Does Medicare rent or buy the CPAP machine?
Medicare rents the CPAP machine rather than buying it outright. You rent the device for 13 months of continuous use, and if you keep using it and meet the requirements, the machine becomes yours after that. The supplier maintains the equipment during the rental period.
Once you own the machine, Medicare continues to help pay for the supplies you need to use it. After about five years, Medicare may help cover a replacement machine if you still need therapy.
How often does Medicare replace CPAP supplies?
Medicare covers regular replacement of CPAP supplies, because masks, cushions, tubing, and filters wear out and become less effective over time. Replacement frequency depends on the item, and the same 20 percent coinsurance applies after your deductible.

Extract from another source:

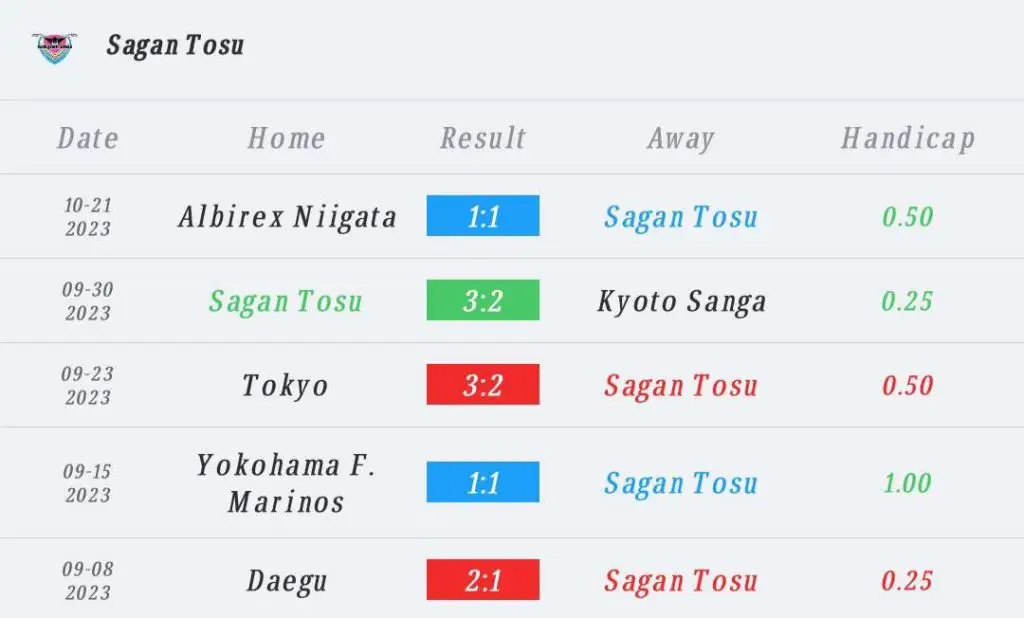The image size is (1024, 618).
Task: Select the Handicap column header
Action: [x=908, y=138]

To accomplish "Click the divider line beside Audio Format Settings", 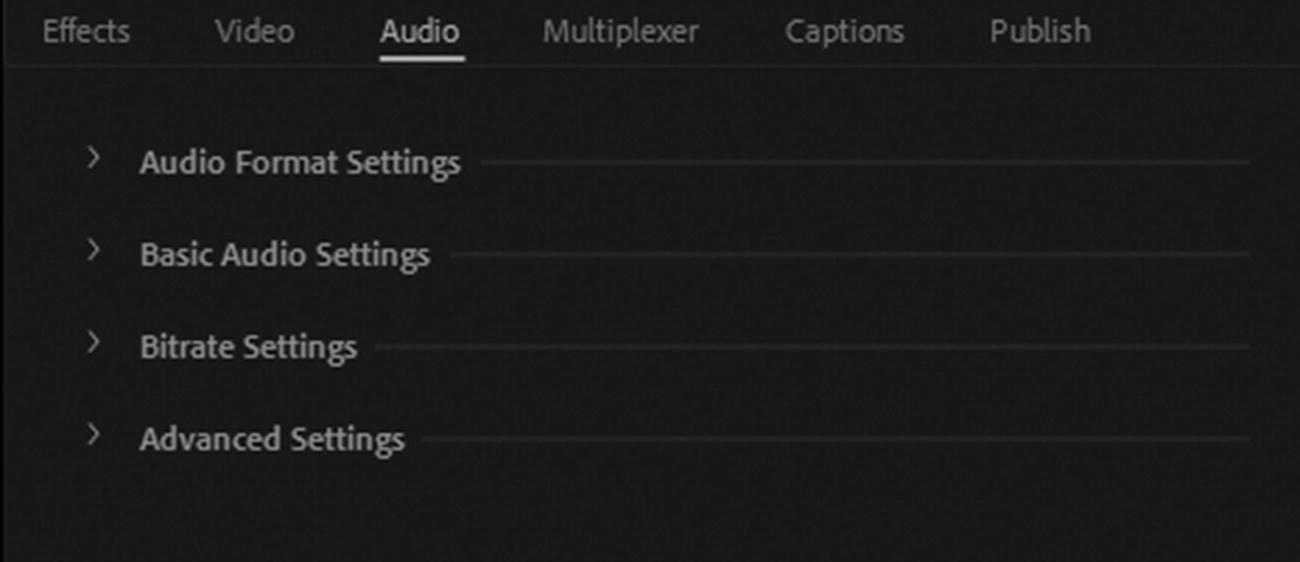I will (x=865, y=162).
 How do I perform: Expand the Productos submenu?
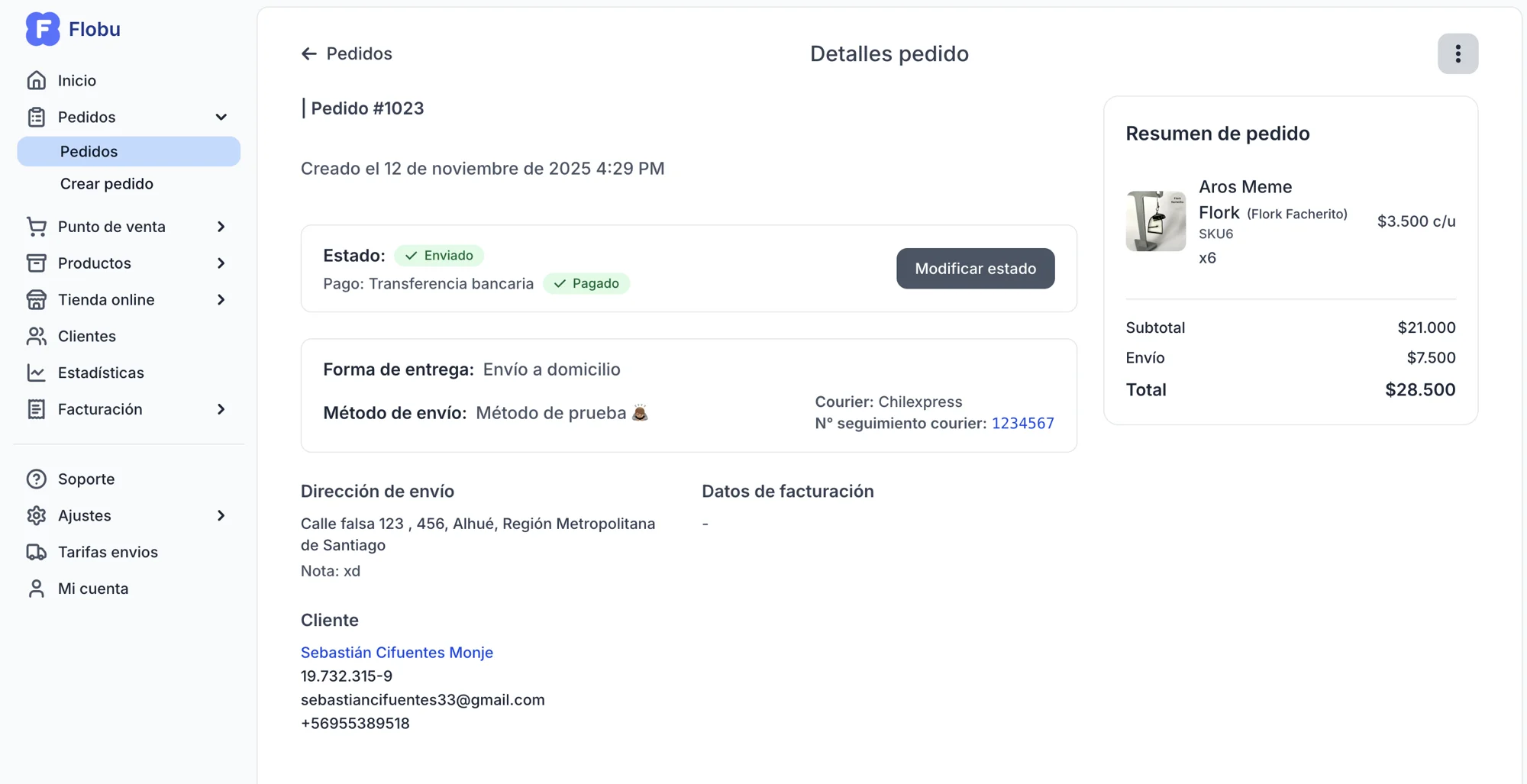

A typical replacement schedule looks like this:
- Mask: about every 3 months.
- Mask cushions or nasal pillows: about twice a month.
- Tubing: about every 3 months.
- Disposable filters: about twice a month. Non-disposable filters: about every 6 months.
- Humidifier water chamber and headgear: about every 6 months.
Comfort or cleaning extras, such as mask liners or a separate CPAP cleaning device, are usually not covered. Our post on CPAP cleaning machines covers that in more detail.
What if CPAP does not work for me?
If you cannot tolerate CPAP, talk with your doctor before stopping, because there are other treatments and coverage rules differ for each. Medicare covers several sleep apnea treatments beyond CPAP for people who meet the criteria, including oral appliances and implanted nerve-stimulation therapy.
Inspire therapy, an implanted device for certain patients, and sleep apnea oral appliances are two alternatives Medicare may cover when you meet specific medical requirements.
Expert insight
“Most people are glad to hear Medicare covers a CPAP machine, and then they are surprised by the part that trips folks up: you have to use it enough during the first few months for coverage to continue. The machine reports your usage, so I make sure clients understand the trial period before they start. It is an easy thing to stay ahead of once you know it is coming.” – Daniel Turner, Office Manager & Agent, Mair Agency
Talk with a local agent
CPAP coverage starts the same way under Original Medicare, but what you pay can depend on whether you have a Medigap policy or a Medicare Advantage plan, and some Advantage plans require prior authorization. A licensed Mair Agency agent can walk you through how your plan handles CPAP. Contact us to learn more.
Frequently Asked Questions
Does Medicare cover CPAP machines?
Yes. Medicare Part B covers CPAP machines as durable medical equipment after a sleep study confirms obstructive sleep apnea, beginning with a 12-week trial.
Do I need a sleep study for Medicare to cover CPAP?
Yes. A qualifying sleep study, done in a lab or with an approved home test, is required to confirm the diagnosis before coverage begins.
How long will Medicare pay for CPAP supplies?
Medicare covers replacement supplies on a set schedule for as long as you use the therapy and remain eligible, with the usual 20 percent coinsurance after your deductible.
What happens if I do not use my CPAP enough?
If your usage does not meet Medicare’s standard of at least 4 hours per night on 70 percent of nights during the trial, coverage can stop. Restarting may require a new evaluation.
Does Medicare rent or buy a CPAP machine?
Medicare rents the machine for 13 months of continuous use. If you meet the requirements, you may own the machine after that period.
Does Medicare Advantage cover CPAP machines?
Yes. Advantage plans cover at least what Original Medicare covers, though some require prior authorization and your costs may differ.